Entstanden ist diese Lust schon in der Jugend. "Ich komme aus einer Generation, die viel gelesen hat. Und ich habe als Kind schon die Erstbesteigung des Mount Everest mitbekommen, dann alle Bücher verschlungen, die es rund um dieses Thema gab." Stauber begab sich sozusagen durch seine Helden auf den Everest, ließ sich von den Expeditionen, die unter österreichischer Flagge in der K.u.K.-Zeit unternommen wurden, faszinieren, begleitete aber auch die beiden Österreicher Heinrich Harrer ("7 Jahre in Tibet") und dessen Partner Peter Aufschnaiter durch ihre Zeit im Himalaya. Denn: Österreicher waren im Alpinismus immer vorne dabei – und einer davon ist für Stauber sogar der "Größte aller Zeiten": Hermann Buhl, der 1953 als erster Mensch den Nanga Parbat bestieg und dafür, nebenbei bemerkt, auch zum "Sportler des Jahres" in Österreich ausgezeichnet wurde. Wohl auch deswegen, weil es Buhl als Österreicher und Mitglied einer deutschen Seilschaft gelungen war, den Gipfel zu erreichen.

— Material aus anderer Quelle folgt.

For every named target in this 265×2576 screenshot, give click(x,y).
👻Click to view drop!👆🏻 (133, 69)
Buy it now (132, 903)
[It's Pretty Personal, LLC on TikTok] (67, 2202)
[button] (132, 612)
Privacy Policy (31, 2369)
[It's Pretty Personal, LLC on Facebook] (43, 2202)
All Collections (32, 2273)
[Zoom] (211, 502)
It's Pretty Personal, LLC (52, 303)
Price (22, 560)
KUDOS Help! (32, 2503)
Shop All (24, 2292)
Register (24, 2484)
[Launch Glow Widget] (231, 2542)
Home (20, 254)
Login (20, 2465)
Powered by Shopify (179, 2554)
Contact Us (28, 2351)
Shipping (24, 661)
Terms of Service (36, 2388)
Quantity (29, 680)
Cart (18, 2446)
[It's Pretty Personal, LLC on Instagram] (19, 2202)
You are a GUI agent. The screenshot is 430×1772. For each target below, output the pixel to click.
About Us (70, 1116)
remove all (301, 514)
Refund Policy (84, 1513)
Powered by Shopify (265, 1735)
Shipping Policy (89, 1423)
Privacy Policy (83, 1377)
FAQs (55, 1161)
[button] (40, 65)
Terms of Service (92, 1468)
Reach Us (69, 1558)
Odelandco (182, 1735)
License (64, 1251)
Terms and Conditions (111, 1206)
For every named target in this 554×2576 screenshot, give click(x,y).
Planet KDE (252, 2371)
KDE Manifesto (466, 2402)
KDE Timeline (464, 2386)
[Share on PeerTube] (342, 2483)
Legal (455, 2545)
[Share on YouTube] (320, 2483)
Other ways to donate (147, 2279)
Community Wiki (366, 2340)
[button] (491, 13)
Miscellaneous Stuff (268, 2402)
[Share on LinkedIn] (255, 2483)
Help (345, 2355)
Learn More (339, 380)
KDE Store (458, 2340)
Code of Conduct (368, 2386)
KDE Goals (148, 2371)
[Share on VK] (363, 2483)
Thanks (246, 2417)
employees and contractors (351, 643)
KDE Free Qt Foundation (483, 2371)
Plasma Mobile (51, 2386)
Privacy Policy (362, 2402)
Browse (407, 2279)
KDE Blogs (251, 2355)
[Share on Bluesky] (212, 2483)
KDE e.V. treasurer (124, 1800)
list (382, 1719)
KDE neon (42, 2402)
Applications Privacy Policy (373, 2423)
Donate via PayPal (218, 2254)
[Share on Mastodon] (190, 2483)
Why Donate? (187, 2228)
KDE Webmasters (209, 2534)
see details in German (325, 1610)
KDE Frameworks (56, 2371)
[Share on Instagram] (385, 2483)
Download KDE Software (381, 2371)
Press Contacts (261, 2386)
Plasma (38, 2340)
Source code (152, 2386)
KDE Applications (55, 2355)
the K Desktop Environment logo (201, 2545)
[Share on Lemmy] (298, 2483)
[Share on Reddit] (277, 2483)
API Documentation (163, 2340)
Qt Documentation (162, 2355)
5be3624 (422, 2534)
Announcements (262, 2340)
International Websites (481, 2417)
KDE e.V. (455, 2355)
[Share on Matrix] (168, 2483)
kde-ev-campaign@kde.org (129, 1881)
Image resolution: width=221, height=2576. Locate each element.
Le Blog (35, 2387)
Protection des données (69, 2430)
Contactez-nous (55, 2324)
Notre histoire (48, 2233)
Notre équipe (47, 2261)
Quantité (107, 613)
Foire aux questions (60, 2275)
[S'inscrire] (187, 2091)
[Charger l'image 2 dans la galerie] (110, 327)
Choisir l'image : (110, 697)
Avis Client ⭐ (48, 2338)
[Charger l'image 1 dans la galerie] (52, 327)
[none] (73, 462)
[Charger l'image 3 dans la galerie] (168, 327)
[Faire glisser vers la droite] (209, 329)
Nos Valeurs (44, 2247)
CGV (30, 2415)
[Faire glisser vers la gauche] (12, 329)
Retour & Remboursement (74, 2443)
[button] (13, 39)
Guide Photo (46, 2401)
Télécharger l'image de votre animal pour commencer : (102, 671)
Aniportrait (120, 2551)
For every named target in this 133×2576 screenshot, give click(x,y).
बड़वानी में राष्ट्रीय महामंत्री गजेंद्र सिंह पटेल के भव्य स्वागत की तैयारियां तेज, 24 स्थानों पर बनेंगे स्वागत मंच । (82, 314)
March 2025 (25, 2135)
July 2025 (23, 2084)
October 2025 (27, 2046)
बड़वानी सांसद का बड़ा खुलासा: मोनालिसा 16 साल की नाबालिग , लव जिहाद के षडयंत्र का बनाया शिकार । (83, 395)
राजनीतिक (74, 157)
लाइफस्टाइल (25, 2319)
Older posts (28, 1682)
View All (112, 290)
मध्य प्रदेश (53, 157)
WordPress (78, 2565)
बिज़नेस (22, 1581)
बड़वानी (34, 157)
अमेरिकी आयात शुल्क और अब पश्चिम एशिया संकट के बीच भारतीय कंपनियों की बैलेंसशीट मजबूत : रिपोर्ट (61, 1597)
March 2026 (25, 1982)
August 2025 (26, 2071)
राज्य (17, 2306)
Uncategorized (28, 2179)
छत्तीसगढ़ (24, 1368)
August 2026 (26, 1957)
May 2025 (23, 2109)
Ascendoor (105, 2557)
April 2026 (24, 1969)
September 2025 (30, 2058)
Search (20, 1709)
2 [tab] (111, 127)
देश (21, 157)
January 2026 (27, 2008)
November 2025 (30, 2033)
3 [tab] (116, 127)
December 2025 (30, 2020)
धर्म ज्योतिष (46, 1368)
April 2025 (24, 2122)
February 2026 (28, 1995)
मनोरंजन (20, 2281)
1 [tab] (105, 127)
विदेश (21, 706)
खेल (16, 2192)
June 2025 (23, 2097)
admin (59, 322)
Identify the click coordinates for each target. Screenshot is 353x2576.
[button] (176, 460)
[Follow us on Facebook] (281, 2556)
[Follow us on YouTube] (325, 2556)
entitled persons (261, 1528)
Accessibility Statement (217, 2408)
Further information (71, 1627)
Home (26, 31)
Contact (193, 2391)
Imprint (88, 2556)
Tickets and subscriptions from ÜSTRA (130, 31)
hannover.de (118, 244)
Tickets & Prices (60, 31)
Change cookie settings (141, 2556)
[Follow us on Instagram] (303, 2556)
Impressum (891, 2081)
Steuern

Buhl war damit Wegbereiter für viele Alpinisten – von Reinhold Messner über Beat Kammerlander bis hin zu Gerlinde Kaltenbrunner, die als erste Frau der Welt alle 14 Achttausender ohne Sauerstoff bezwang. Die Faszination der Berge bleibt ungebrochen, auch wenn manche als Folge des Klimawandels zu zerbröseln drohen. Doch es wird sie weiter geben, wie den Wunsch, die Schwerkraft zu überwinden und sie zu bezwingen, den Gipfelsieg zu feiern. Auch, wenn es an sich unnütz sein mag.